Morphology Specific Anti-Synuclein Nanobodies as Therapeutics for PD

Objective/Rationale: 
Aggregation and deposition of the protein, a-synuclein (a-syn), has been strongly correlated with PD and other related neurodegenerative disorders. The a-syn protein occurs in a variety of forms and complexes all of which can aggregate into different morphologies including various toxic oligomeric species. Here we will determine which specific oligomeric a-syn species represents the best therapeutictarget in a pre-clinical model of PD. 

Project Description: 
Our approach is to target and neutralize toxic a-syn aggregates in a pre-clinical model of PD using morphology specific single chain variable domain antibody fragments (or nanobodies). While a-syn is an intrinsically unstructured protein, it can adopt folded forms that facilitate formation of toxic aggregated species. Here we will express three different nanobodies, each of which recognizes a different a-syn morphology, in a transgenic pre-clinical model of PD to determine which a-syn aggregate species represents the best therapeutic target. We will utilize two different variants of each nanobody, one designed to target extracellular a-syn and one designed to also target intracellular a-syn for a total of six different therapeutic studies.  Each nanobody targets a specific form of a-syn inhibiting further aggregation and reducing toxicity by blocking potential harmful interactions with cells.
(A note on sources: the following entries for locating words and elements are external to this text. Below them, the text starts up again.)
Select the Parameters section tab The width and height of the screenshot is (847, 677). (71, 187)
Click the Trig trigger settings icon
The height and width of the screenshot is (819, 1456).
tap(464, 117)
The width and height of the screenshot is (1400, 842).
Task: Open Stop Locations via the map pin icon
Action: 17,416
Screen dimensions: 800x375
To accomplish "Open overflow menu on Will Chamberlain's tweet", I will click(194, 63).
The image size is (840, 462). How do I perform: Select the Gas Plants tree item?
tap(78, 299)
Relevance to Diagnosis/Treatment of Parkinson’s Disease:  
Aggregation of a-syn into toxic species has been strongly linked to the progression of PD.  We have developed reagents that specifically recognize different aggregated species of a-syn, and here will identify which a-syn species represent good therapeutic targets.  These therapeutic reagents are designed to target only toxic aggregated forms of a-syn and not beneficial monomeric forms.  The reagents can also be used to identify the presence of specific a-syn species as an early indicator of PD. 

Anticipated Outcome: 
We expect to identify which aggregated species of a-syn represent promising therapeutic targets for treating PD.  We will determine whether targeting only extracellular aggregated a-syn or both intracellular and extracellular a-syn aggregates provides better protection against neurodegeneration in a pre-clinical model of PD.  These studies will help to not only identify suitable therapeutic targets for PD but provide reagents that very selectively react with these targets.